Disclaimer © Kishi sensei (Masashi Kishimoto)

Kimi to Yoru to Namida © Veoryxocie

Pairing : SasuSaku

Rated : T

Genre : Romance, Hurt/Comfort, Angst (maybe)

Warning : OOC, Abal, Alur gak jelas, bikin muntah, Karangan amatir, Typos bertaburan bak serbuk bunga, dan kecacatan lainnya.

HARD WARNING : Don't Like Don't Read

Douzo~

.

.

.

.

.

.

'Kimi to Yoru to Namida'

.

.

.

.

.

Hari itu gadis bersurai merah muda duduk gelisah sepanjang pelajaran berlangsung. Pikirannya melayang entah kemana? Atau lebih tepatnya pada perkataan sang kekasih yang kini tengah menikmati penjelasan tentang Gejala Gelombang dari guru bermasker di muka kelas. Sesekali emerald-nya melirik gerak-gerik kekasihnya. Namun tak ada tanda-tanda bahwa sang kekasih akan menatapnya balik, perasaan-nya kalut.

Entah senang atau sedih yang harus dirasakan Sakura. Tiba-tiba saja saat istirahat tadi, sang kekasih yang bermarga Uchiha itu mengajaknya untuk berkunjung ke festival musim panas, tentu saja dia senang. Karena selama 3 tahun berpacaran kekasihya itu sama sekali tidak pernah megajaknya pergi ke acara ramai seperti festival. Kalaupun kencan selalu Sakura yang memulai duluan.

"Haruno Sakura apa kau mendengar penjelasanku?" Sontak Sakura langsung menoleh menatap guru yang juga menatapnya heran. Sebuah senyum canggung ia pamerkan ketika dilihatnya seluruh kelas–termasuk sang kekasih–menoleh ke arahnya.

"I-iya sensei," jawab Sakura gugup. Takut akan menerima hukuman, atau disuruh mejelaskan pelajaran tadi.

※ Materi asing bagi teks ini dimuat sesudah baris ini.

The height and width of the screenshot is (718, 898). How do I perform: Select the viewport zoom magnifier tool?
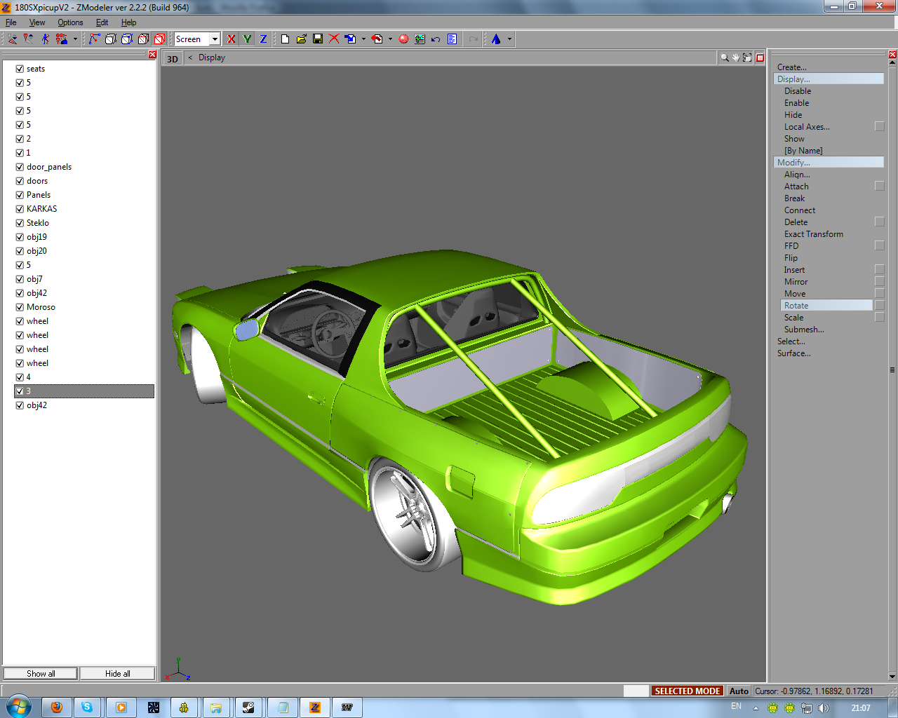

Namun tampaknya sang guru tidak terlalu memperdulikannya, terbukti kini guru bermasker itu kembali menjelaskan lagi. Dan membuat Sakura bernafas lega. Sakura melirik kembali pada kekasihnya, ketika dia tahu bahwa onyx itu juga menatapnya senyum bahagiah tak bisa lepas dari bibirnya. Namun pemuda berambut emo itu terlihat tak acuh, dan berkutat lagi dengan bukunya.

Tak dapat dipungkiri hati Sakura berdenyut sakit melihat perlakuan Sasuke yang terkesan tidak peduli.

.

.

.

Sakura berulang kali melihat jam tangan yang melingkar pada tangan kirinya, sekarang Ia tengah menunggu seseorang. Ya… siapa lagi kalau bukan kekasihnya–Sasuke Uchiha. Hari di mana festival musim panas diselenggarakan telah tiba. Tentu, hati gadis itu sangat senang.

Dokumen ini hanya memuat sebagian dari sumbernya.